I had a true believer in year 6, some boys at school spoiled it for him 2 weeks before Christmas but he still joined in the magic because he has a younger brother.

When Ds2 was in year 5, there were quite a few gobby kids mouthing off about it in the playground so I expected the same conversation. But no, he still genuinely believed.

We waited until after Christmas but before school started again to tell him. He was heart broke but understood our reasons for telling him. Rather us than some child at school.

They are older now but we still do stockings from Father Christmas and still give £1 from the tooth fairy. It's a tradition.

singadream Sat 18-Nov-17 20:22:22

After!

singadream Sat 18-Nov-17 20:22:50

But leave some clues. Maybe let him hear you do it or see the scraps of wrapping paper in the bin or forget to eat the mince pie etc

youarenotkiddingme Sat 18-Nov-17 20:26:11

Let him have Christmas as he wants it.

My ds still believes and isnt having me on because he gets irrationally annoyed at his peers for saying it's a load of crap!

Whether that's physically believes or if he believes in the magic - I'm not sure? But why spoil it? He's happy and likes discussing it and I like that he loves Christmas. (Because I do too!)

Not sure it helps me though as ds met santa in Lapland when he was 6 so actually has a tangible person to pin this on and talk about 🙈

DownTheChimney Sat 18-Nov-17 23:32:58

But leave some clues
Yes, and lots of winks when talking about FC, maybe leave a price tag on - that way it's not such a shock. My ds was gutted when I told him sad

ParadiseCity Sat 18-Nov-17 23:36:16

DD is the same age and loves pretending to believe. She has written a sealed Private letter to FC, the little sod! I have no idea wtf to buy her, she knows this, she knows I know she knows this... well it's more fun than ELF on the shelf I guess confused

Juanbablo Sun 19-Nov-17 07:39:18

Let him believe. Ds1 is 10 (yr 5) and showing no signs of figuring it out. He questioned 2 years ago but seemed convinced and nothing since. I think I will talk to him before next Christmas but this year he still believes.

youarenotkiddingme Sun 19-Nov-17 09:53:57

Why all the talk of telling them?

It's Christmas. It's a fun family time of year based around an imaginary character (well he did actually exist but doesn't fly around the world on a sleigh!) centred on what was originally a religious celebration. (Again still is but santa isn't iyswim?!)

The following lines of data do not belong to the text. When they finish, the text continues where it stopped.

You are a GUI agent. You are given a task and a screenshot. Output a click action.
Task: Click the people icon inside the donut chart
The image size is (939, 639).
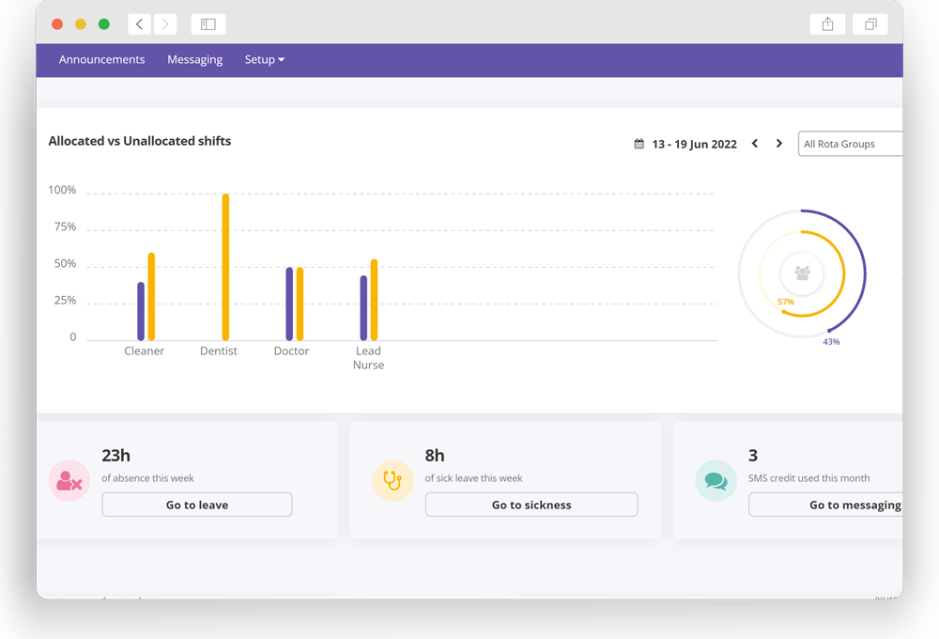pos(801,273)
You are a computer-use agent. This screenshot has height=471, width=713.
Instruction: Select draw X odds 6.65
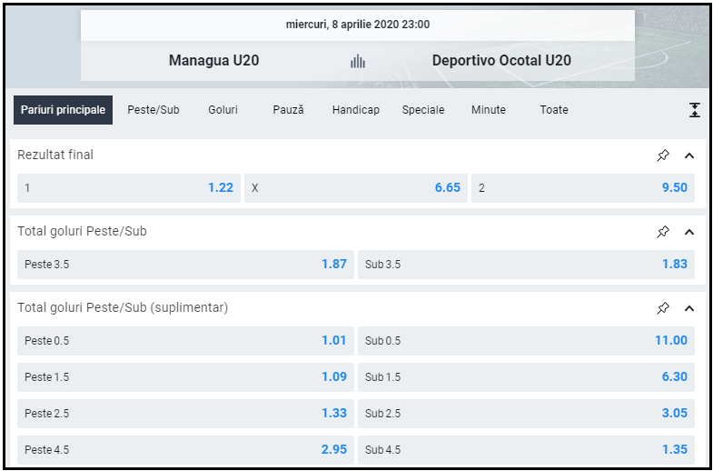coord(356,188)
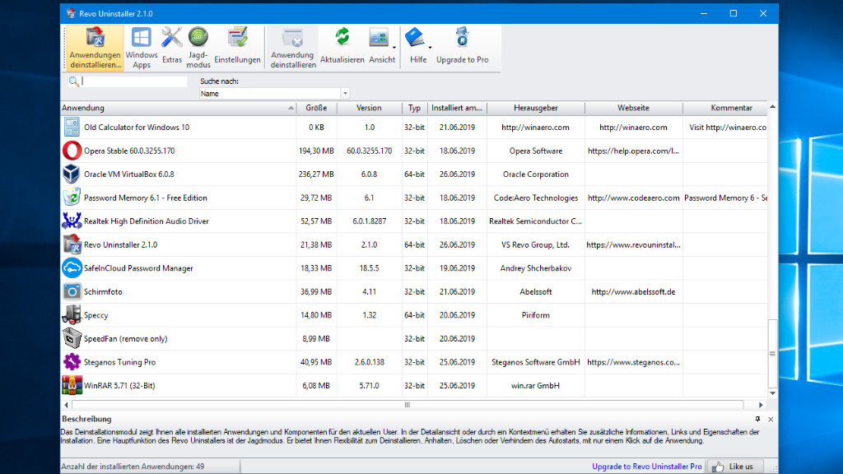The height and width of the screenshot is (474, 843).
Task: Select the Opera Stable application icon
Action: 72,151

So what if they want to believe in the magic?
So what if they talk about santa and leave a pie?
So what if they don't believe but just play along?

Does it actually matter?

I had a sibling 7 years my junior. I played along for a long time. My mum used to give me the eye and then a sly smile and wink when I'd accidentally make comments about things 'she'd' put in my stocking.
I left home at 18 and played along right up until then as my last Christmas at home DB was only 10!